_Task description_
In the records below, work out how many lines hold the word "pixels". Report the number alone.

[Stored records]
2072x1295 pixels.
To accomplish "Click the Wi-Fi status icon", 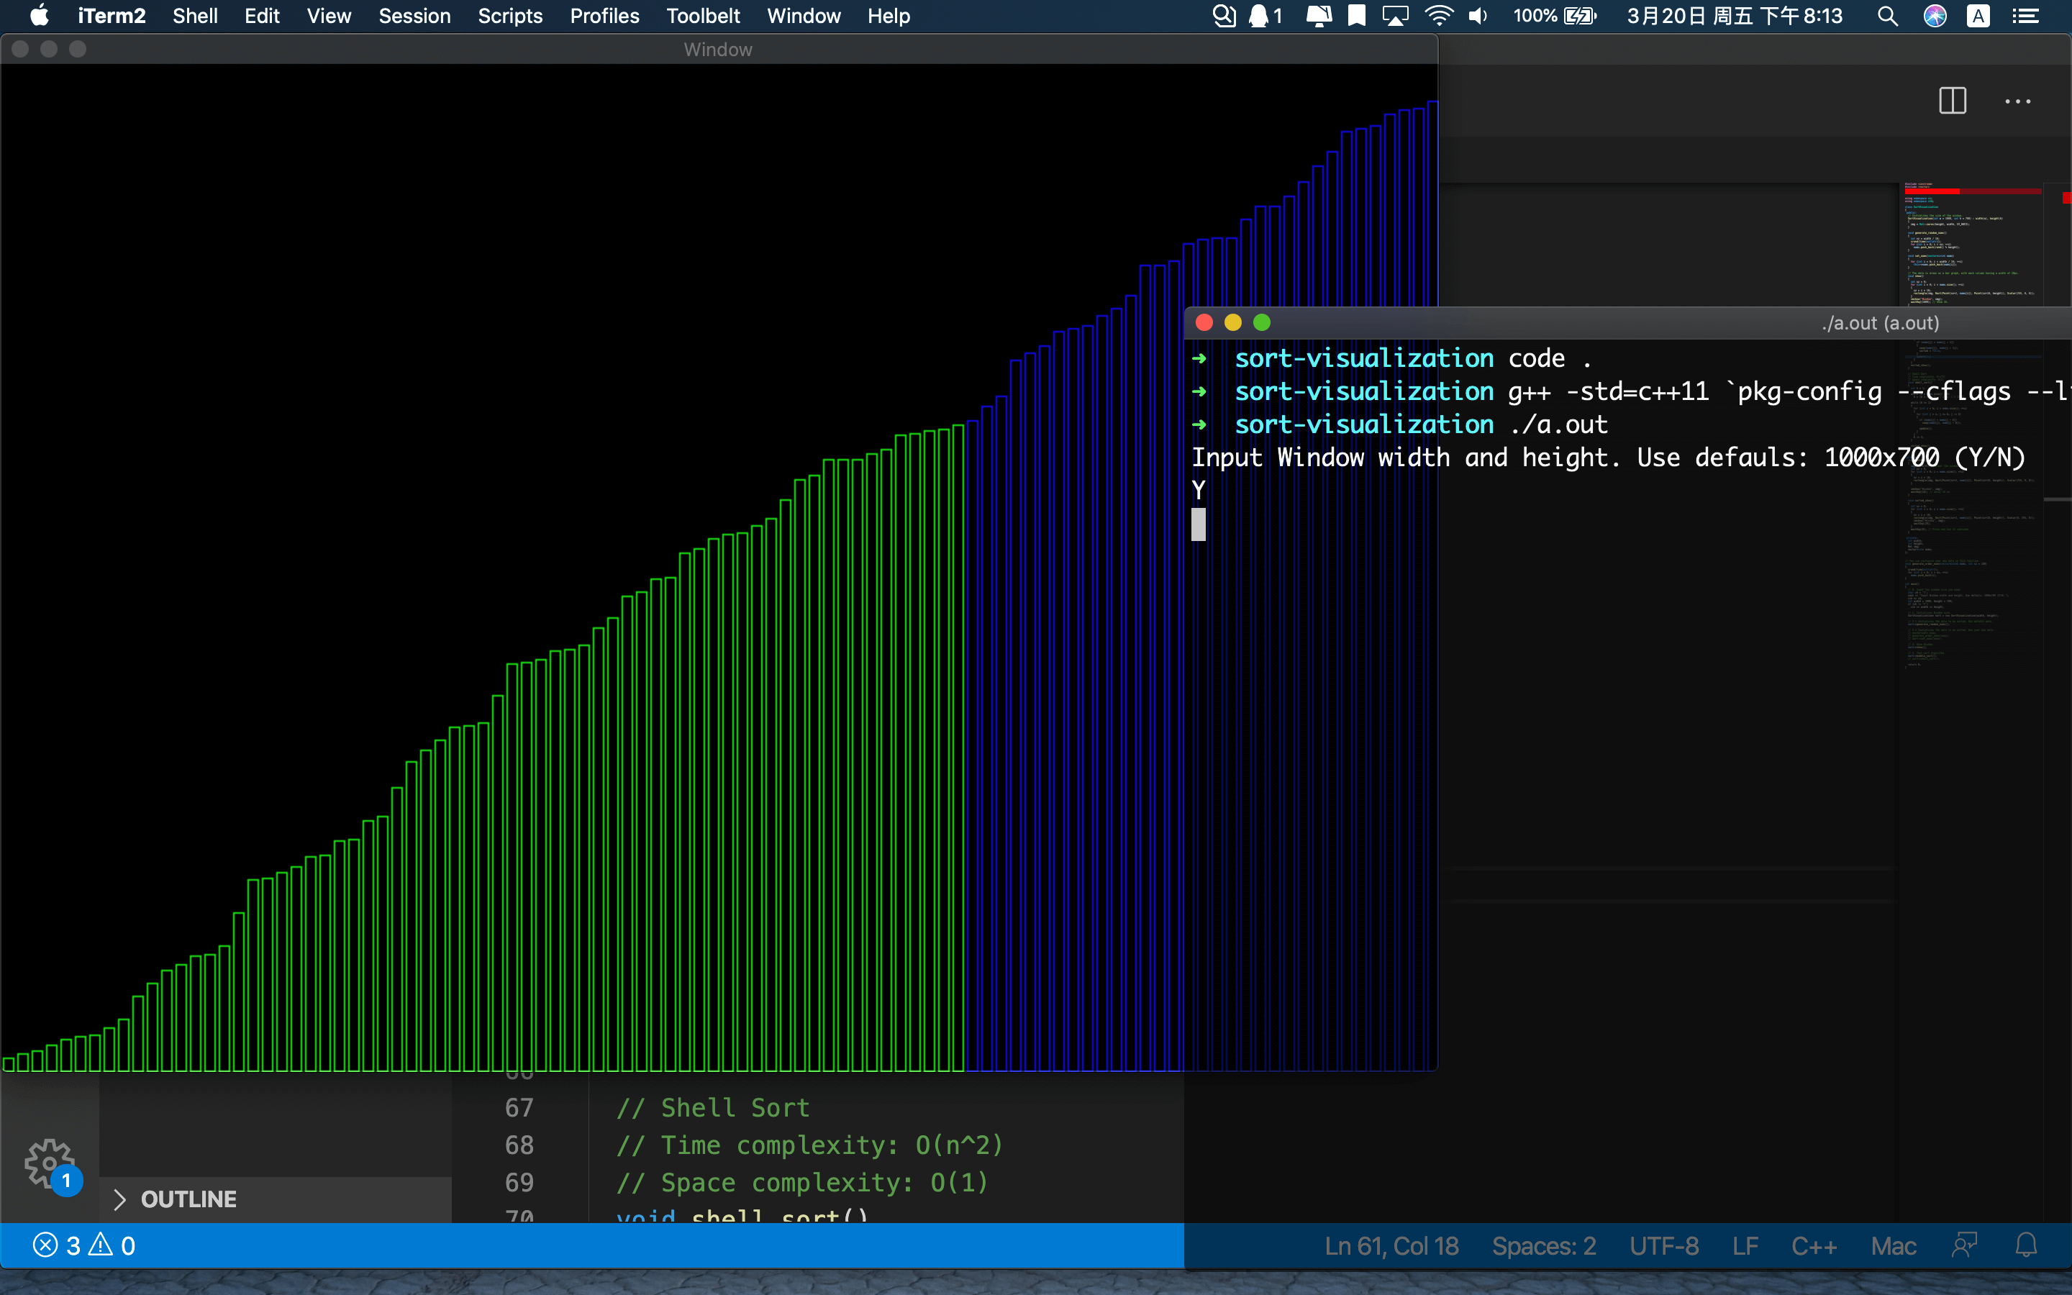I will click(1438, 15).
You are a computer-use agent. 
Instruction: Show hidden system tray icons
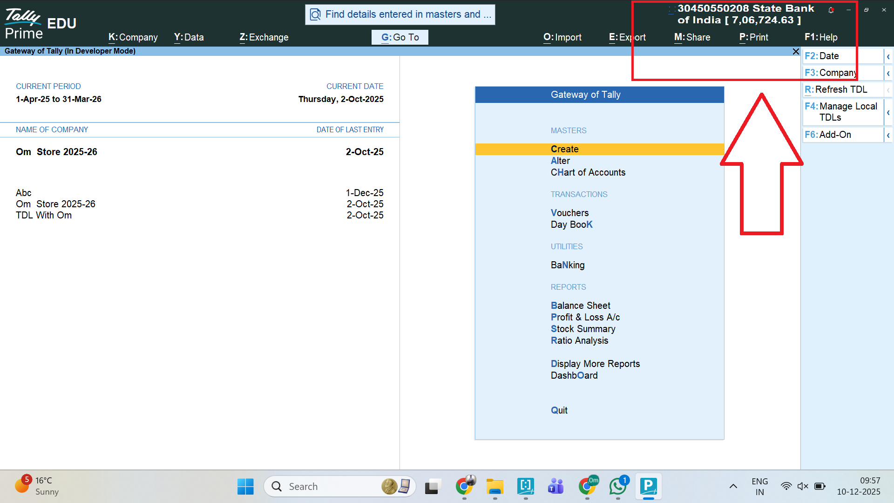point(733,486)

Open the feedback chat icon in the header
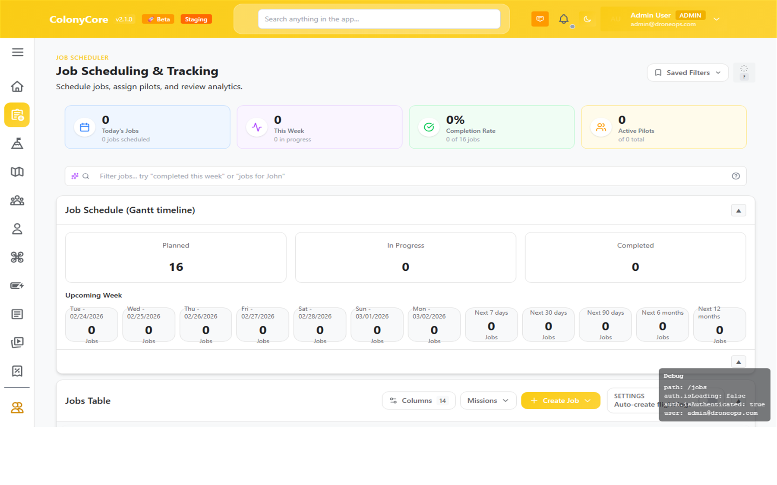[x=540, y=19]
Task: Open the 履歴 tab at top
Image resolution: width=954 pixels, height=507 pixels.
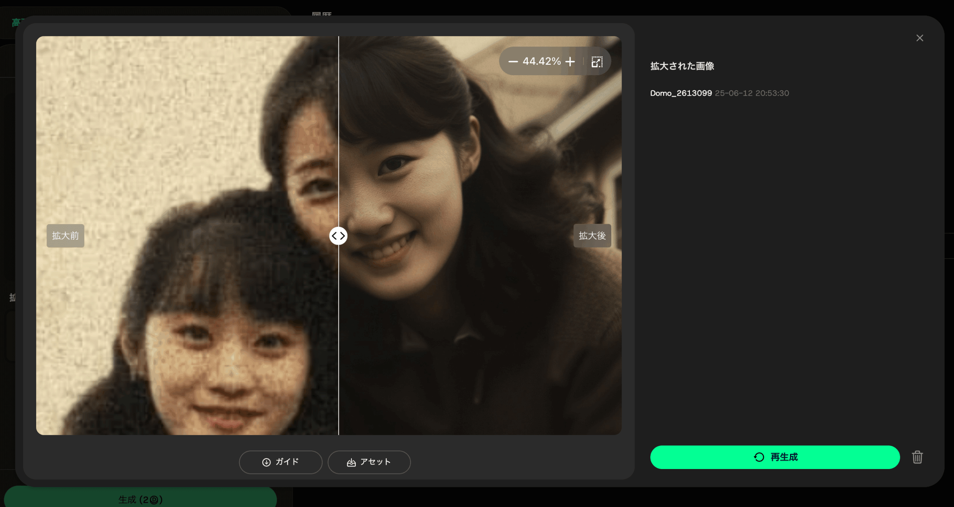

_Response to the task_
2